Though AUO's entry into the semiconductor industry is less clear, its subsidiaries in the smart space and energy sectors have won a considerable number of net-zero orders from semiconductor companies. Furthermore, AUO's investment in Daxin Materials has shown promising results, with semiconductor materials revenue expected to reach 10% by the second half of the year.
The company is also in the validation process for 2-nanometer and CoWoS materials.
BOE's pivot
Chinese panel makers are also vying for entry into the semiconductor sector.

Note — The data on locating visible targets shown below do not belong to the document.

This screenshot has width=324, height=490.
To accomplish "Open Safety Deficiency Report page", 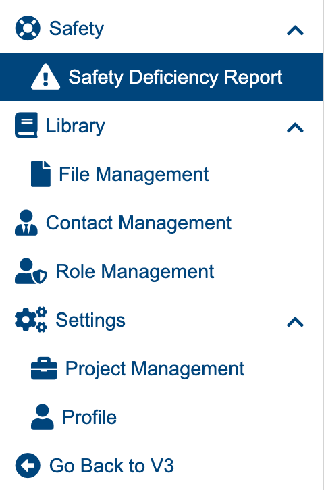I will click(161, 77).
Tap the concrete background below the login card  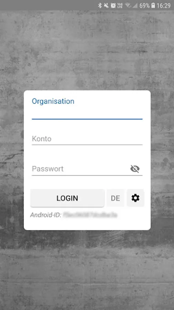(87, 269)
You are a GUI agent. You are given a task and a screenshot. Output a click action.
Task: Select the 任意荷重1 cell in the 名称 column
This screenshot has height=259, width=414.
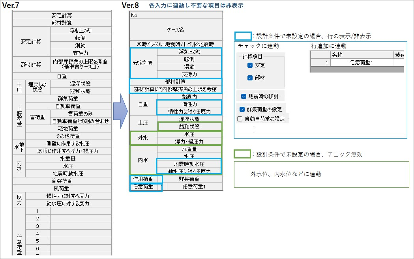coord(362,62)
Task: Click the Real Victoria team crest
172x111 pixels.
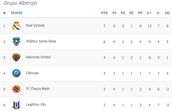Action: (x=16, y=26)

Beijing Oriental Electronics (BOE) recently unveiled a panel-level packaging substrate made of glass during BOE IPC 2024, becoming the first Chinese company to pivot from panel manufacturing to advanced packaging.
Reportedly BOE's 2024–2032 glass substrate roadmap aims to achieve mass production of substrates with an aspect ratio of 20:1, 8/8µm spacing, and a packaging size of 110x110mm by 2027. By 2029, it hopes to enhance these specifications to 5/5µm spacing and a packaging size of 120x120mm.
BOE has adopted a standard 510x515mm glass core board and substrate for packaging, featuring a 50x50mm packaging size and an 8-layer design (2+3+3) that offers high strength and low warpage. This panel-level substrate primarily targets AI chip applications, with mass production scheduled to begin after 2026.
BOE has been quietly expanding its chip capabilities for some time. As early as 2017, the company invested in the China-based subsidiary of the Taiwanese chip packaging firm Chipbond.
BOE's related investment funds have also heavily invested in semiconductor materials, equipment, and manufacturing companies. Additionally, BOE has formed a partnership with Huawei to develop panel-level packaging technology.
The panel industry's challenges
The panel industry is highly susceptible to demand fluctuations, leading to sharp business swings between profits and losses. Intense competition has driven panel prices to unprofitable levels.
Despite manufacturers in Japan, Korea, and Taiwan shutting down production lines and China scaling back production, it remains challenging to overcome excess capacity.
In this situation, panel manufacturers are compelled to seek alternative growth drivers to overcome industry challenges. However, not only does the competitive landscape in semiconductors differ greatly from that of panels, but chip packaging technology itself is also quite complex.
Although some panel and semiconductor manufacturing processes are similar, the two industries have distinct markets and ecosystems, making them worlds apart. Whether panel manufacturers can successfully break into the semiconductor industry and secure strategic importance remains to be seen.